Rester dans le cadre judiciaire pour utiliser tous les mécanismes de recours disponibles constitue une première réponse. Quitter le pays et poursuivre la bataille essentiellement sur le terrain politique et médiatique en constitue une autre.


C’est ici que le récit de Matata Ponyo devient plus difficile à convaincre. On peut contester une décision de justice. On peut dénoncer une instrumentalisation de la justice. On peut même considérer qu’une procédure est politiquement motivée. Mais pour convaincre ceux qui ne partagent pas cette lecture, il faut surtout produire des arguments juridiques, des preuves et une démonstration précise.


L’argument tribal, à lui seul, ne suffit pas


Qu’un magistrat soit originaire de la même région ou communauté qu’un responsable politique ne démontre pas automatiquement son manque d’impartialité. La justice se juge d’abord sur ses actes, ses procédures, ses motivations et ses décisions.


Inversement, le fait qu’une juridiction ait condamné un opposant ou un ancien responsable ne constitue pas automatiquement la preuve de son indépendance.


Les deux excès sont dangereux. Le premier consiste à croire qu'une condamnation judiciaire suffit à établir toute la vérité. Le second consiste à considérer qu'une condamnation d'un adversaire politique est nécessairement une persécution.


Entre les deux, il y a l'État de droit. Bukanga-Lonzo devrait justement nous conduire à cette réflexion. Le Congo a connu de nombreux grands projets annoncés avec des ambitions extraordinaires, des budgets importants et des résultats parfois décevants. Lorsque ces projets échouent, la question de la responsabilité ne devrait pas disparaître derrière les querelles politiques.


Qui a décidé ?


Qui a exécuté ?


Qui a contrôlé ?


Qui a payé ?


Qui a bénéficié ?


Et surtout : où sont les résultats attendus par la population ?


Ce sont ces questions qui devraient guider le débat.


Matata Ponyo a le droit de défendre son honneur. Il a le droit de contester sa condamnation.
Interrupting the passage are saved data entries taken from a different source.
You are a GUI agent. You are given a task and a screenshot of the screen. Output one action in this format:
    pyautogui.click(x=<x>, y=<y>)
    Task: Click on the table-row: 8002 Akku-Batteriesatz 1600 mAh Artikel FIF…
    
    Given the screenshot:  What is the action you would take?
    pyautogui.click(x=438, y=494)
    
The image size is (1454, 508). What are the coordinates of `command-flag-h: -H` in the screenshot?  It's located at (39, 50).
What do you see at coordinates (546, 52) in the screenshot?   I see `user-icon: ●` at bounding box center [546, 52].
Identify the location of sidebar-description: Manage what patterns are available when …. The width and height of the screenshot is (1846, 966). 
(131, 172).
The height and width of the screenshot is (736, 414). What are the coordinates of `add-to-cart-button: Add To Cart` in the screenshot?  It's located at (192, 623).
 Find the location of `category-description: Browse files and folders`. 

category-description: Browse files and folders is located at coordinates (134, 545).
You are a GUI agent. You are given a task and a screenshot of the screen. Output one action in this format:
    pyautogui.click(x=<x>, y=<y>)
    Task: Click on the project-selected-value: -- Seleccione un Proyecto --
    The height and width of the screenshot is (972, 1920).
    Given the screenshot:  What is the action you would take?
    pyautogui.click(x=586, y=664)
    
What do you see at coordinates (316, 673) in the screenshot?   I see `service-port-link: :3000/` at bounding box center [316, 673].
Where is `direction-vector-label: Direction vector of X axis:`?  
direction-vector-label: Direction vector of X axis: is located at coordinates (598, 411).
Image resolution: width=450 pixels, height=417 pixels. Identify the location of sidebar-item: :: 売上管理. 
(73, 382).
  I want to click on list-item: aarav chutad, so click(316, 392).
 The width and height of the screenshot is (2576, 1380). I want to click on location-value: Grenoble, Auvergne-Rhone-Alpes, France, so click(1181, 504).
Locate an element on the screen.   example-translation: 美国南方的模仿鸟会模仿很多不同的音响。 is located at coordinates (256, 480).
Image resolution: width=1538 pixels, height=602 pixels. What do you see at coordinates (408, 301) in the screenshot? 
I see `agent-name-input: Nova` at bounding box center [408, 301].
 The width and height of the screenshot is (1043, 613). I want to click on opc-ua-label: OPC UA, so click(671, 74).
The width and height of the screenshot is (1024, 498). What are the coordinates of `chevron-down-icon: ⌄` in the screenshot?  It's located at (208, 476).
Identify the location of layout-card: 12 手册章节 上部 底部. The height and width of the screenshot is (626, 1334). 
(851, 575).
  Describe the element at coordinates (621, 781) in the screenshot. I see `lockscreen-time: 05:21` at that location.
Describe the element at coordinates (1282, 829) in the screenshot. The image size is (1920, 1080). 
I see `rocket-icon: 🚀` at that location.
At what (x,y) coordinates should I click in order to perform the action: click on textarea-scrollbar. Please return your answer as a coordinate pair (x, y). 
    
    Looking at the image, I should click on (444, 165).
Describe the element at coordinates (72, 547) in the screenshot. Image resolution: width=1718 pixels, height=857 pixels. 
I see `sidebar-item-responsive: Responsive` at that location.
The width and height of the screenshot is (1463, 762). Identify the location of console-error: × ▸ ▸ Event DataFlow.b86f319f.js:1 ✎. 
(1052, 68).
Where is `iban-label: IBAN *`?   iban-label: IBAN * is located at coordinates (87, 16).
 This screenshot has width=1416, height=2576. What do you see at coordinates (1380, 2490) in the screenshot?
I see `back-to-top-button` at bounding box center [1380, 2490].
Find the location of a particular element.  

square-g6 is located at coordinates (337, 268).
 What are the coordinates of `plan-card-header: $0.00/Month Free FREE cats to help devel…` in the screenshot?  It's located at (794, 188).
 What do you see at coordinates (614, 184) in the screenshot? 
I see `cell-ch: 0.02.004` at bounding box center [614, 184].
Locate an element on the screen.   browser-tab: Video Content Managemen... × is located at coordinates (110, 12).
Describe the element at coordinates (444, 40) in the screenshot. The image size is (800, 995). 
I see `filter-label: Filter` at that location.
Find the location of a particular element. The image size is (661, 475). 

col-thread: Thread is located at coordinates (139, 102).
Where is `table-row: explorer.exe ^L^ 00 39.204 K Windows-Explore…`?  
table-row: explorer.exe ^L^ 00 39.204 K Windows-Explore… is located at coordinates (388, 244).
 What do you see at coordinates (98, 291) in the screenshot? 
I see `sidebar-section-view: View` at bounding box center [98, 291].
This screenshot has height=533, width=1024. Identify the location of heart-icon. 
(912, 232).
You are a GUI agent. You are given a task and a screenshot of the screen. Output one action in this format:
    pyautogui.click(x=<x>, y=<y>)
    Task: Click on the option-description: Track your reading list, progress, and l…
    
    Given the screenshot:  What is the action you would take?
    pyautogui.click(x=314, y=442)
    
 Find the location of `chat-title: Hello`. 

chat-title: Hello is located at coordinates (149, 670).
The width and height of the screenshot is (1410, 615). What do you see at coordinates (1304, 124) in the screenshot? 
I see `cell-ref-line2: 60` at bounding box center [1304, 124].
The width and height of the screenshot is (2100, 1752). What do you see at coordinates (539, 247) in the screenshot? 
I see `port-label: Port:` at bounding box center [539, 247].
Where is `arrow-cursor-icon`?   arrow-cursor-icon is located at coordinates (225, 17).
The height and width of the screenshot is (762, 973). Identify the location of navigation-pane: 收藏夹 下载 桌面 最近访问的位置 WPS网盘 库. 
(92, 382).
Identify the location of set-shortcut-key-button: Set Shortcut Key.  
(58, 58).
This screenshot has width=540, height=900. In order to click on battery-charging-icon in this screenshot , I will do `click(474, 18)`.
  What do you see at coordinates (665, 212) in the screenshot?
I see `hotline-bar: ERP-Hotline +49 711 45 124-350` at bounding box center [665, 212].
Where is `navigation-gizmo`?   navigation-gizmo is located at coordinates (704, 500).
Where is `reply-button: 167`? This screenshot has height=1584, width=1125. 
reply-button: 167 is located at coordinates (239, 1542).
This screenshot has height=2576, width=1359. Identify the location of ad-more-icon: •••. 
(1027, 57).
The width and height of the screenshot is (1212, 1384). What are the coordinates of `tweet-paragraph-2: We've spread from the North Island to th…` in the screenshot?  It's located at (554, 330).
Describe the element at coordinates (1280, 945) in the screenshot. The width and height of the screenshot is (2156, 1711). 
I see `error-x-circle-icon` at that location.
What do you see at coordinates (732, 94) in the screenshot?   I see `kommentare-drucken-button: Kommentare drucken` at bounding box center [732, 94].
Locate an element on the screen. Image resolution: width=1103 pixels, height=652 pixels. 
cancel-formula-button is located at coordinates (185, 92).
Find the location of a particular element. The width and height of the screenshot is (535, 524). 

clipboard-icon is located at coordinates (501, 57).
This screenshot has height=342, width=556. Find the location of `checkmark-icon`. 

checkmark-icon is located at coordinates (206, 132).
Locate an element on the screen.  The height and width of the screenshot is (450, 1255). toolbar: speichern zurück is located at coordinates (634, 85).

Il a également le droit de dénoncer ce qu’il considère comme une injustice.


Mais l'État congolais a, lui aussi, le devoir de démontrer que la justice fonctionne indépendamment des appartenances politiques, régionales ou communautaires.


C’est pourquoi cette affaire ne devrait pas être transformée en simple affrontement entre « pro-Matata » et « anti-Matata ».


Le véritable enjeu est beaucoup plus grand.


Il concerne la capacité de la République à demander des comptes à ceux qui ont exercé de hautes responsabilités sans transformer chaque procédure judiciaire en règlement de comptes politique.


Matata Ponyo restera peut-être dans l’histoire comme l’homme du « peuple d’abord » de l’époque Kabila, comme le Premier ministre technocrate adepte de la rigueur budgétaire, ou comme le responsable politique associé au controversé projet de Bukanga-Lonzo.


Mais au-delà de son destin personnel, Bukanga-Lonzo pose une question qui restera longtemps sans réponse satisfaisante tant que les responsabilités ne seront pas définitivement établies :


comment un projet destiné à nourrir la République a-t-il pu devenir un symbole d’échec, de soupçons financiers et de bataille judiciaire ?


C’est cette question, plus que les querelles politiques du moment, qui mérite aujourd’hui notre attention.


Parce qu'en démocratie, la justice ne doit être ni l'instrument de la vengeance politique, ni le refuge de ceux qui refusent de rendre compte de leur gestion.


Elle doit simplement établir les faits.


Et Bukanga-Lonzo mérite que toute la lumière soit faite sur ces faits.